The hybrid rates above work on a similar principle to those that will be applied to directors earnings.

Corporation Tax

The rate of Corporation Tax was previously set to increase from 19% to 25% from April 2023 for companies whose taxable profits were more than £250,000. However, this increase has been scrapped and the rate will remain at 19% for all companies. This is irrespective of whether they may be investment or trading companies and their level of profit.

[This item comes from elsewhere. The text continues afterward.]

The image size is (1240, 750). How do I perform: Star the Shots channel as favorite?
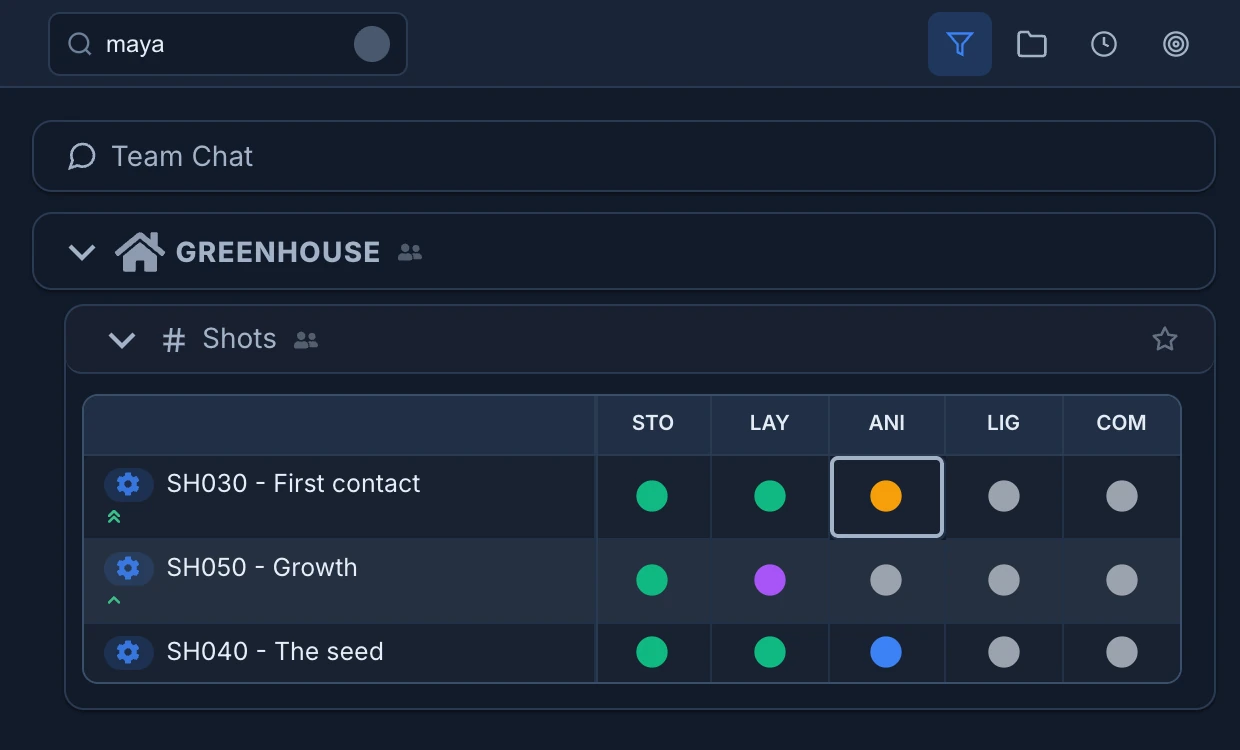(x=1165, y=339)
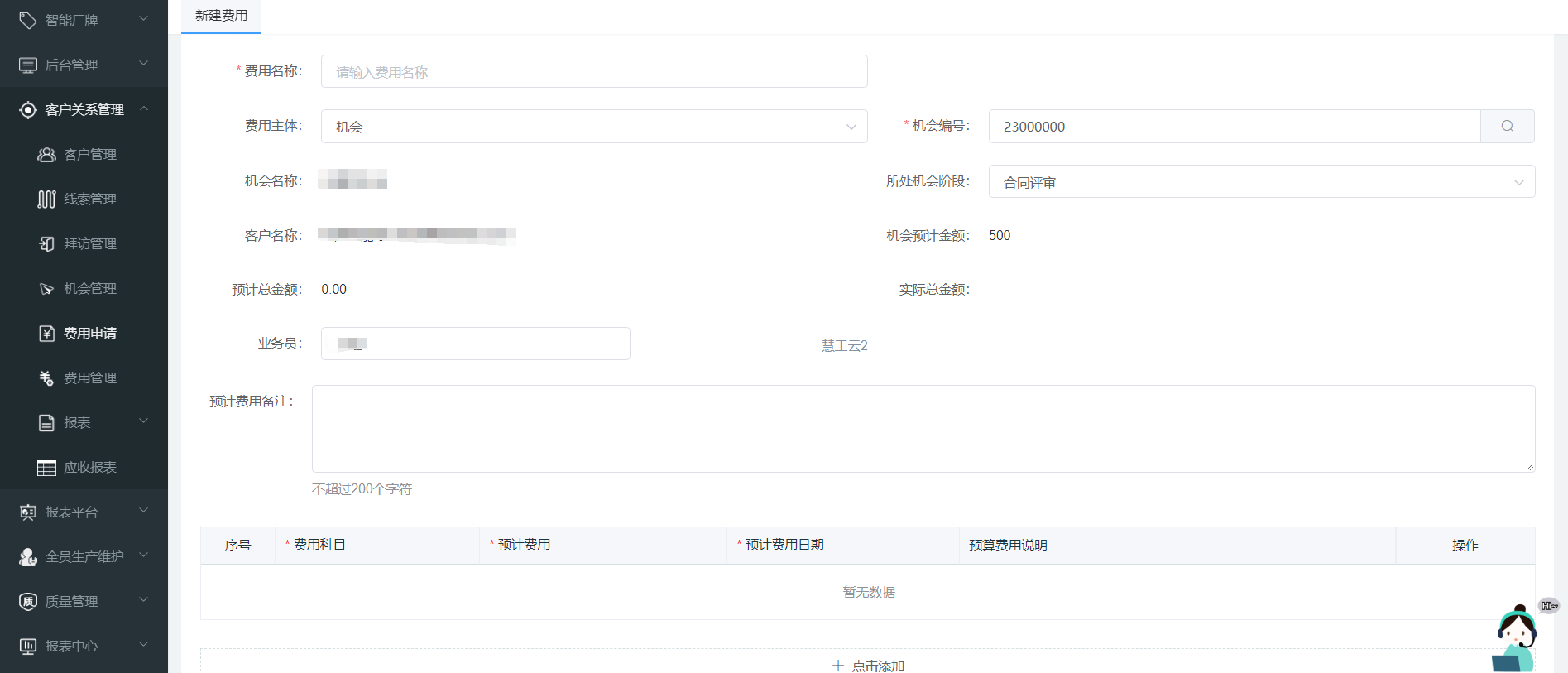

The 2022 Mini-Budget - IR35 reforms

Possibly one of the most unpopular reforms in recent years was the government's clampdown on IR35 and off payroll in the public and private sector. Despite the legislation for IR35 being implemented over 20 years ago these still appear to be misunderstood by both public and private sectors. This has resulted in widespread confusion and disruption about how and when the rules should be applied. 

The reforms introduced in April 2017 and April 2021 for the public and private sector will now be withdrawn from 6 April 2023. Workers providing their services via an intermediary (company) will once again be responsible for determining whether their role is inside or outside the remit of IR35.

The 2022 Mini-Budget - Share Scheme Changes

Company Share Option Plans

The limits on the value of Company Share Option Plans are set to double from £30,000 to £60,000 from 6 April 2023. These share schemes can be a highly advantageous method of rewarding key employees. Company Share Option Plans enable employers to grant share options to directors and employees provided all the right conditions are met.

Those rules which restrict the share classes that can be used by companies granting options under Company Share Option Plans are to be relaxed giving them parity with Enterprise Management Incentives. Currently only one class of shares may be issued if shares options are to qualify for tax advantages under these rules.

Seed Enterprise Investment Scheme

The following amendments to the current rules will take effect from 6 April 2023:

  • The amount that can be raised under the scheme is increasing from £150,000 to £250,000.
  • The individual investor amount will double from £100,000 to £200,000.
  • The gross asset limit will be increased from £200,000 to £350,000, and the trading time limit from two to three years.

The 2022 Mini-Budget - investor incentives

The annual investment allowance limit will be set at £1 million alongside the development of new Investment Zones in England, Scotland, Wales and Northern Ireland.

Businesses setting up in these designated zones will potentially be able to access tax breaks, such as 100% business rates relief, enhanced allowances on plant and machinery and a zero rate of Employers National Insurance for new employees.

The 2022 Mini-Budget - other changes

The Office of Tax Simplification will now be disbanded as the government has decided that a separate body to oversee the process is no longer appropriate and should be handled by the government.  It is questionable how effective this independent body has been in simplifying the UK tax system as it appears to be a legacy (some might say vanity project) implemented by a previous chancellor.

The Stamp Duty Residential nil-rate threshold will be increased from £125,000 to £250,000 and the Nil-rate  threshold for first time buyers increases from £300,000 to £425,000. 

Additionally the maximum amount that an individual is able to to pay for a home which is eligible for the relief above increases from £500,000 to £625,000.

The above limits are perhaps indicative of just how over-heated the residential property market has become in the UK and a cynical person might question how many first time buyers will be in  position to benefit from these changes.


These proposals are certainly far reaching and designed to make the UK an attractive environment for businesses to operate in. The chancellor appears to be going for broke in order to ensure the incumbent government wins the next General Election. Whether this gamble pays off remains to be seen. Certainly the foreign currency markets appear to be have the jitters and because of this we wouldn't recommend any business trips or holidays to the US at the moment!